TRY IT
Bring together copies of the lines in the data below that contain the word "Share".

[Saved entries]
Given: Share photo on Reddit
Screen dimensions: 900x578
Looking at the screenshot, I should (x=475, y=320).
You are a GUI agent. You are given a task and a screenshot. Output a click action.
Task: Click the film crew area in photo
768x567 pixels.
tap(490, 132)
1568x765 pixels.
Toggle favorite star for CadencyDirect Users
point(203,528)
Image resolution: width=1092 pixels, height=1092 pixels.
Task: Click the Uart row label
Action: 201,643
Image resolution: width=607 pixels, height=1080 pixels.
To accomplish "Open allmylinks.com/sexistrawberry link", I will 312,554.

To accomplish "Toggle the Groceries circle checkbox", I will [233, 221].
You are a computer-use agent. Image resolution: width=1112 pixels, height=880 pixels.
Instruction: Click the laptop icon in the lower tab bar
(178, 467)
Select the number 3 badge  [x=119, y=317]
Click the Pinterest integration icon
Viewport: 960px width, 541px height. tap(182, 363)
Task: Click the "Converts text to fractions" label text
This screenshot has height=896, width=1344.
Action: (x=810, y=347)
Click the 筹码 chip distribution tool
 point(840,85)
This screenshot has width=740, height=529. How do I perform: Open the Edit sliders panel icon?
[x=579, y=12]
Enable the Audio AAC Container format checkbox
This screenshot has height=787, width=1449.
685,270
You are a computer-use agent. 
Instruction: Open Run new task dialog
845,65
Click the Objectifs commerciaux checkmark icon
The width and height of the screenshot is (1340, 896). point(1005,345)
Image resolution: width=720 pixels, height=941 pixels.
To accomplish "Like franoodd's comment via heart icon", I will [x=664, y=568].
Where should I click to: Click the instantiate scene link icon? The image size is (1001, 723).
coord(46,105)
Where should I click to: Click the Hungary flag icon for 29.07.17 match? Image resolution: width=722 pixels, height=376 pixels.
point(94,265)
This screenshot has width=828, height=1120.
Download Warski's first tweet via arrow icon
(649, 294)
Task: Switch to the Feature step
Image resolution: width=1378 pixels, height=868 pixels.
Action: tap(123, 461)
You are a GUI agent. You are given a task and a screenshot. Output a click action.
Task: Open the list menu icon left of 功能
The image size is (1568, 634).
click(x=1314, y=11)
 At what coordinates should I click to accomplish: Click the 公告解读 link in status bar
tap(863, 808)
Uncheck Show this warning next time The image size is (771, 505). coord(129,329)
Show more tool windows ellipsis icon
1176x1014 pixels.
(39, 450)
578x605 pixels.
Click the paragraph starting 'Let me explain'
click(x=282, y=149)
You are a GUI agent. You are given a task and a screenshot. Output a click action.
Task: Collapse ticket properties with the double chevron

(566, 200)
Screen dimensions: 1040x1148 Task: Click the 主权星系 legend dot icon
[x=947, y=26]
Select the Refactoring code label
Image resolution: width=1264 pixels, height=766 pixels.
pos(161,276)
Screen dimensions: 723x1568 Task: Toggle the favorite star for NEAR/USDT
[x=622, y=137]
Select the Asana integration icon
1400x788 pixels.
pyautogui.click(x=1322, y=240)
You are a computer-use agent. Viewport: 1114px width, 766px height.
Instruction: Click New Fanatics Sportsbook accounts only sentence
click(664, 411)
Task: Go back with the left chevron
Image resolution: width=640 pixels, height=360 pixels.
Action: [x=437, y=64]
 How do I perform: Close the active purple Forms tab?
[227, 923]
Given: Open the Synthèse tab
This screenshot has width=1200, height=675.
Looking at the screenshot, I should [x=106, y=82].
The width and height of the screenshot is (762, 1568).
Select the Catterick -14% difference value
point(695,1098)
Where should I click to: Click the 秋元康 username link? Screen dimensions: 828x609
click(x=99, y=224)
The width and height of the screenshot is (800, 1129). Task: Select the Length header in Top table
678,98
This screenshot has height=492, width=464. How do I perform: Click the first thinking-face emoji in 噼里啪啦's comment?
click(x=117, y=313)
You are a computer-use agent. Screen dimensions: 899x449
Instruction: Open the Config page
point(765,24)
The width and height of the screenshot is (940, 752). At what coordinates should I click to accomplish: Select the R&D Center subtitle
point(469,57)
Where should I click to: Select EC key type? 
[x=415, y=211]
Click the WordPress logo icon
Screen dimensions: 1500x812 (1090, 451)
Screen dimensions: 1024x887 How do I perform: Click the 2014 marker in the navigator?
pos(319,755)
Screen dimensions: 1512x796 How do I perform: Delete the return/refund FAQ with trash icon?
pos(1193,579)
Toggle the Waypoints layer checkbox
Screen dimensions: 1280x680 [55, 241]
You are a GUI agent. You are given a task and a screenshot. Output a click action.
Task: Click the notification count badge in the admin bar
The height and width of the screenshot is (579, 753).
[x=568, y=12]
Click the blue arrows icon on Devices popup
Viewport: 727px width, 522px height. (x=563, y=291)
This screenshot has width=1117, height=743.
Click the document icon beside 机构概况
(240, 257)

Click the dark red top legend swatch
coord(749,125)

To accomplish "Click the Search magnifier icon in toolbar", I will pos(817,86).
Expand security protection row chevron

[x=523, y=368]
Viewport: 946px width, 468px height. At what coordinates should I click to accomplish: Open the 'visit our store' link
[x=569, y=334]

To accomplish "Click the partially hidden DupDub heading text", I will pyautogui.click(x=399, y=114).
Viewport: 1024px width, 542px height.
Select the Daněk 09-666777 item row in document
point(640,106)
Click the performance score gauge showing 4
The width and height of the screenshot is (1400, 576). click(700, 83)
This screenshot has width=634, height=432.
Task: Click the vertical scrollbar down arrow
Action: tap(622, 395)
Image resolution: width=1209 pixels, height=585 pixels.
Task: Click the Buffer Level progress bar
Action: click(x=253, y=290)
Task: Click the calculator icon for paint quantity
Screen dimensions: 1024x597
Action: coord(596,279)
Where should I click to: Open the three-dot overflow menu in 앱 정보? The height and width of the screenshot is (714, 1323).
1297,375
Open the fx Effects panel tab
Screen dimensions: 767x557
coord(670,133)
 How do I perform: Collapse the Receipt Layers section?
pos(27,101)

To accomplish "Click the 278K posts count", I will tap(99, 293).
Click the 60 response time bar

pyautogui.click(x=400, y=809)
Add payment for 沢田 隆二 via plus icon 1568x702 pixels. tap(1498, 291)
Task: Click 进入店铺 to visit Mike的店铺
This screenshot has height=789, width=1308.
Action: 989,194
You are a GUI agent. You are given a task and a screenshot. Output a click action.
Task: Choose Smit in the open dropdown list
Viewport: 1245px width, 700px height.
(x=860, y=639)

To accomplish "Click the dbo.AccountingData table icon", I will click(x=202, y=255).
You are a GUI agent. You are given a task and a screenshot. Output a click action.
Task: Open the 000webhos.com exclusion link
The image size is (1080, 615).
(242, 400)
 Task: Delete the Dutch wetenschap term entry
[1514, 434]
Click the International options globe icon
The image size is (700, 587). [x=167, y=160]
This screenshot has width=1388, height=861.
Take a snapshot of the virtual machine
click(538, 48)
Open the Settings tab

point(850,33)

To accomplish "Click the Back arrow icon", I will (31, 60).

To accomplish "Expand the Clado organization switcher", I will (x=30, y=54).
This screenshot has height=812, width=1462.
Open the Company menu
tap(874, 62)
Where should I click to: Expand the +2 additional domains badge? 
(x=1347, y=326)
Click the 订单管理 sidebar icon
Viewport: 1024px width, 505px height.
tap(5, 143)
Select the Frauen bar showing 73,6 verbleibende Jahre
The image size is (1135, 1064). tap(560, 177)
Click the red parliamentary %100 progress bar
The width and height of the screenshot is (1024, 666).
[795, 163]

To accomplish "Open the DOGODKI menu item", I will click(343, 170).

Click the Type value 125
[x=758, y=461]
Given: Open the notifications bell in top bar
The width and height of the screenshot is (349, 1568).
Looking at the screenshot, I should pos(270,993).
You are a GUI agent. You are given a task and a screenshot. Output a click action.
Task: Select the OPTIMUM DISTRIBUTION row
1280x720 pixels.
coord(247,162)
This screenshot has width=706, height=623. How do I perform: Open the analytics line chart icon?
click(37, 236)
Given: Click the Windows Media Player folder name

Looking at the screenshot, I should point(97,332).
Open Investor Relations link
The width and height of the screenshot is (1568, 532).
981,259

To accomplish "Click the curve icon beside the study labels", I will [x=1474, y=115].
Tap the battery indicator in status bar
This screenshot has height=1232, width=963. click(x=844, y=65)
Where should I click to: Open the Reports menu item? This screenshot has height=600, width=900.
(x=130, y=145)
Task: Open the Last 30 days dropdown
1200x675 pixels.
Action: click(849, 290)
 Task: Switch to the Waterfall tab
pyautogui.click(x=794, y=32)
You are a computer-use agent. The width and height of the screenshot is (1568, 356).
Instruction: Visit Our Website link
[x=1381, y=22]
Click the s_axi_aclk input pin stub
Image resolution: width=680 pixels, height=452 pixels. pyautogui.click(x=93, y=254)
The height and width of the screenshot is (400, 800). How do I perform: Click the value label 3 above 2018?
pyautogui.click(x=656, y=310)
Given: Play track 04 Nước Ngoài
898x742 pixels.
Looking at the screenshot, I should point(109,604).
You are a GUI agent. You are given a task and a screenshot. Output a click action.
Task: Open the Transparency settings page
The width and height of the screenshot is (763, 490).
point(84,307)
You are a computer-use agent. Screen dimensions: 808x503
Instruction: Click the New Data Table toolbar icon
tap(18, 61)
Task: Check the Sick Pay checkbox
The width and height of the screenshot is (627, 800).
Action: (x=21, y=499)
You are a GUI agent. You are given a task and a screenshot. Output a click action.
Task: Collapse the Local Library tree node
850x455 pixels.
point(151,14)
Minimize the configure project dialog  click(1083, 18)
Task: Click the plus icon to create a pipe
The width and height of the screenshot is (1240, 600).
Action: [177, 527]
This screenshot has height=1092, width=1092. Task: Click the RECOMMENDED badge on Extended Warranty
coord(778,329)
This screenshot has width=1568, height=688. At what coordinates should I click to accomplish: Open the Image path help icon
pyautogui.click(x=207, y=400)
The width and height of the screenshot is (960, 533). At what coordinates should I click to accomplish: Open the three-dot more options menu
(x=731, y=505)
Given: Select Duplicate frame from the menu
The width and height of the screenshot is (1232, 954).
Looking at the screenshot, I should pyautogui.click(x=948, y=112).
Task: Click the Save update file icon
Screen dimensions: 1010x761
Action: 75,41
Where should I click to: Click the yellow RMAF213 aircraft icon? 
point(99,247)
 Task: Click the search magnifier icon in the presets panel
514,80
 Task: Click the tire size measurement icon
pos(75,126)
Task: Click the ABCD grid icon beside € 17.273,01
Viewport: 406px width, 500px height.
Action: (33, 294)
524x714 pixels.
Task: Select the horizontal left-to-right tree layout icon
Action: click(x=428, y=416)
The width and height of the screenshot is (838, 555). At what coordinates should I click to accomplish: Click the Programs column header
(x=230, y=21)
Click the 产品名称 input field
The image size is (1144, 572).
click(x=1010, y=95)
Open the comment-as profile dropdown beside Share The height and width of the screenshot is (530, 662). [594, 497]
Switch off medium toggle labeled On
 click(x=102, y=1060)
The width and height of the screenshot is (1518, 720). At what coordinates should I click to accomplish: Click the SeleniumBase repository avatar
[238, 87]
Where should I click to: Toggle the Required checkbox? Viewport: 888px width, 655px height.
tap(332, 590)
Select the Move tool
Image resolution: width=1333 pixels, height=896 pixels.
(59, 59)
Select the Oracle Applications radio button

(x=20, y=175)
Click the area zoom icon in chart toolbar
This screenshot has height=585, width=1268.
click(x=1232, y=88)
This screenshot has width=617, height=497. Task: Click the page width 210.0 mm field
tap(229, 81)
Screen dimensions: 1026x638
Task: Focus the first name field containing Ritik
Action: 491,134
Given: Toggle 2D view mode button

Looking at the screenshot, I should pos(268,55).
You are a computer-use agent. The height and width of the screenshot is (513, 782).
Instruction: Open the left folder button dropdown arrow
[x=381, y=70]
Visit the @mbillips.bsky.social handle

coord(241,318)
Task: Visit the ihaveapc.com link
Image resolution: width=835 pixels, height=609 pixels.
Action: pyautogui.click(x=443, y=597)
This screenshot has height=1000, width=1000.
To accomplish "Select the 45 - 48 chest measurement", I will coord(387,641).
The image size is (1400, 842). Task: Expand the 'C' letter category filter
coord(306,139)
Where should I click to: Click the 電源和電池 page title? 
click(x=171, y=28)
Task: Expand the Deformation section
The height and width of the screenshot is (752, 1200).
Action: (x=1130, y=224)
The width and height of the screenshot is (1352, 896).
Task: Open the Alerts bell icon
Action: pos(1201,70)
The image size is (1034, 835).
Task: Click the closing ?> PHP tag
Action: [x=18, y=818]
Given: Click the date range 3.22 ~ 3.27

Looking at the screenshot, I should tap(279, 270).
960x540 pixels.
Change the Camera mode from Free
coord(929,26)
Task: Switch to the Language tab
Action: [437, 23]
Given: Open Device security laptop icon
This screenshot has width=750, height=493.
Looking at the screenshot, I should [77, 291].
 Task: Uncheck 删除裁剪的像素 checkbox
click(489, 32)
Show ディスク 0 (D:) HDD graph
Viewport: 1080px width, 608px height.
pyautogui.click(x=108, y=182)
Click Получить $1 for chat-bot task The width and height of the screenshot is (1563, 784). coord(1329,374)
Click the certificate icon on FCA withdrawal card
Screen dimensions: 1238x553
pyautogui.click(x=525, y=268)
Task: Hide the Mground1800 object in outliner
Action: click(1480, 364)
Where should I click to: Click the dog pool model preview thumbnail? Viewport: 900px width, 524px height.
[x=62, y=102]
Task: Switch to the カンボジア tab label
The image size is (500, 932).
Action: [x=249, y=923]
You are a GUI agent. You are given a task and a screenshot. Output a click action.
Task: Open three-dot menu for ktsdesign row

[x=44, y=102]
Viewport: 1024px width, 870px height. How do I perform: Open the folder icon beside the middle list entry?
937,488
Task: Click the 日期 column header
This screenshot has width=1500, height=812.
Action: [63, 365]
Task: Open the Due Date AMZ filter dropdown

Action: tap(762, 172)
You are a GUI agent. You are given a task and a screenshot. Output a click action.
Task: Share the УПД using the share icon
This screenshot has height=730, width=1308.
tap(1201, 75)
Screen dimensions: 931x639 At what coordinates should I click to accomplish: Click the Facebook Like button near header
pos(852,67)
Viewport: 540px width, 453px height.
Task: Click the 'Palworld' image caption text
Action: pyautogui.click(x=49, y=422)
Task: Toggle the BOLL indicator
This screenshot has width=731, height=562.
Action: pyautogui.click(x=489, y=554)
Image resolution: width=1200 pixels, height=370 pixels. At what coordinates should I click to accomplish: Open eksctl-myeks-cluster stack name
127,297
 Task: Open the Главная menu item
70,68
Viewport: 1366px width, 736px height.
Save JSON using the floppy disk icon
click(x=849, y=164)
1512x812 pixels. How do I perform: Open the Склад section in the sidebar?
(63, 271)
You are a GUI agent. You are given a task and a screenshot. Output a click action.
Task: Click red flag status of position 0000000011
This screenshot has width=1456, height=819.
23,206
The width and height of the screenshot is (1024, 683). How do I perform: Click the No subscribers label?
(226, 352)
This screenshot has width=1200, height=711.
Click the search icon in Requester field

RESPONSE TO THE EXERCISE
Given: Share photo on Reddit
Open the comment-as profile dropdown beside Share The height and width of the screenshot is (530, 662). [594, 497]
Task: Share the УПД using the share icon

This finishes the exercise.